Le circostanze della sua morte non sono ancora del tutto chiare e aspettiamo che informazioni precise provengano dall’inchiesta che i nostri servizi segreti hanno avviato al riguardo in collaborazione con quelli di Hamas. Sicuramente, al di là della mano omicida che lo ha colpito e di chi la ha armata e indirizzata, Vittorio è stato vittima del fondamentalismo, dell’intolleranza, della malvagità di chi è convinto che solo con le guerre e la violenza sia possibile risolvere i problemi. A chiunque rivolga uno sguardo obiettivo e tranquillo è invece evidente il contrario, e dobbiamo ringraziare Vittorio per aver sottolineato, con la sua vita e la sua morte esemplari, questo principio elementare.

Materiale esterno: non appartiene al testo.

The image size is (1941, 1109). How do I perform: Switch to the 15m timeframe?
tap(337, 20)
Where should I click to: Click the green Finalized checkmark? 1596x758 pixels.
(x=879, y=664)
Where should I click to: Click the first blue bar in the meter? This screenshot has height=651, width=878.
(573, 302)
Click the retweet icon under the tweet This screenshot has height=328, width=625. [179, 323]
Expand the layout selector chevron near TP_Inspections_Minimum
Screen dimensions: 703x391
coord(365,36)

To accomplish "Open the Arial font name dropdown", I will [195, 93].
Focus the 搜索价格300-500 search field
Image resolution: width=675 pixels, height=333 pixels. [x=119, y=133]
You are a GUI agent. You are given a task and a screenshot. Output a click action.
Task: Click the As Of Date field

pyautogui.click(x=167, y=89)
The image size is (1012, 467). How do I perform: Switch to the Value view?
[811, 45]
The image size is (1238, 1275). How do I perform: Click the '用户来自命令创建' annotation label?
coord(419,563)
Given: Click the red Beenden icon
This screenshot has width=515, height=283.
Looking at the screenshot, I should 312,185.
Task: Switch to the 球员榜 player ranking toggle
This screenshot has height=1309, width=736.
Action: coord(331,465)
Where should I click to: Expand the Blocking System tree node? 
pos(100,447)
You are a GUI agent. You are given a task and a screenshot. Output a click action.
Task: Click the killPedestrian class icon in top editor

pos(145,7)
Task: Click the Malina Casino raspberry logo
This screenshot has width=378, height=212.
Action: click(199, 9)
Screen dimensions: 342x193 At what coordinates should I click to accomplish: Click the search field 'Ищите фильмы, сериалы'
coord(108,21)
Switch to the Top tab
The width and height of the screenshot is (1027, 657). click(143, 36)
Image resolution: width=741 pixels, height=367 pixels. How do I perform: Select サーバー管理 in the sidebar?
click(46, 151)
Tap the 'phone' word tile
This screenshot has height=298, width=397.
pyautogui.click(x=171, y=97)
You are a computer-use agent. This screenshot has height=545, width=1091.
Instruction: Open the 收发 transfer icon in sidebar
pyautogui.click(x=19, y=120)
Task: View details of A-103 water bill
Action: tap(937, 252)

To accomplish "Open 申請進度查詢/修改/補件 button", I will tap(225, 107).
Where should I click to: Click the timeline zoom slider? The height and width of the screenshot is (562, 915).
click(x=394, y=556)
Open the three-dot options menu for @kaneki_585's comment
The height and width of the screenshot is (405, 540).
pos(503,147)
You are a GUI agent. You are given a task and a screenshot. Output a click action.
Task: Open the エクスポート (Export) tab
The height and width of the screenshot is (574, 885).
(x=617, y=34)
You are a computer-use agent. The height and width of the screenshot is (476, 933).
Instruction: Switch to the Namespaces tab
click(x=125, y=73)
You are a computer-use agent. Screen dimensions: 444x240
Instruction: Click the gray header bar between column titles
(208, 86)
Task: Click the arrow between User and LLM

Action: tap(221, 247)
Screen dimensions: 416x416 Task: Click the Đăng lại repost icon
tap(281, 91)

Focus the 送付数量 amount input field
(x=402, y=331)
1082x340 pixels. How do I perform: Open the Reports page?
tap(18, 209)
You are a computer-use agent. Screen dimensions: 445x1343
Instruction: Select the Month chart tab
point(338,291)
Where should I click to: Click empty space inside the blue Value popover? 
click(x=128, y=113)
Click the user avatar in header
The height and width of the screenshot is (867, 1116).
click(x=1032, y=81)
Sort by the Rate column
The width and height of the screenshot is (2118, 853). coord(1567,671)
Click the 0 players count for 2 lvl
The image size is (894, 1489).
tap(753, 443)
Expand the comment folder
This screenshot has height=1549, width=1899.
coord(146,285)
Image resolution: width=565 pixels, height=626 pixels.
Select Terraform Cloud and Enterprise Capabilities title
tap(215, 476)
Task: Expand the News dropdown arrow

Tanto più importante è stata la sua testimonianza nel momento in cui il Mediterraneo divampa per nuove guerre ma è anche agitato da rivoluzioni che sicuramente lasceranno un segno indelebile negli anni a venire, e non solo nel mondo arabo. Nuove iniziative attendono il movimento pacifista, per dare soccorso umanitario al popolo di Gaza, con cui Vittorio ha passato gli ultimi anni della sua vita. Fra di esse, la Freedom Flotilla che partirà prossimamente da vari porti europei, contro la quale il governo israeliano ha levato già più volte la propria voce, dopo averne massacrato vari partecipanti inermi l’anno scorso. Ad essa ha fatto eco quella di Mr. Bunga Bunga, il quale ritiene che non si tratti di iniziativa utile per la pace, come invece lo sono indubbiamente le sue, volte ad appoggiare, armare e consolidare tutti i poteri tirannici dell’area, da Israele a Gheddafi, passando per Ben Alì e Mubarak.

Dal letame dell’attuale situazione italiana, di cui abbiamo appena citato il principale protagonista, nascono a volte anche fiori. Vittorio era indubbiamente uno di questi, incarnando il migliore spirito del popolo italiano, quello che dalle imprese garibaldine arriva alla Resistenza antifascista, al Sessantotto e alle attuali esperienze del pacifismo.

A Vittorio che aveva fatto dell’umanità e della verità i suoi punti di riferimento incrollabili, in un momento nel quale è difficile trovare stelle polari per orientarsi in questo mondo sempre più complesso e terribile, va oggi la nostra gratitudine e la nostra stima, in un atto di commosso omaggio. I giuristi democratici, da sempre impegnati per una giusta pace in Medio Oriente, per il rispetto del diritto internazionale e l’affermazione dei diritti dei popoli, inchinano le loro bandiere.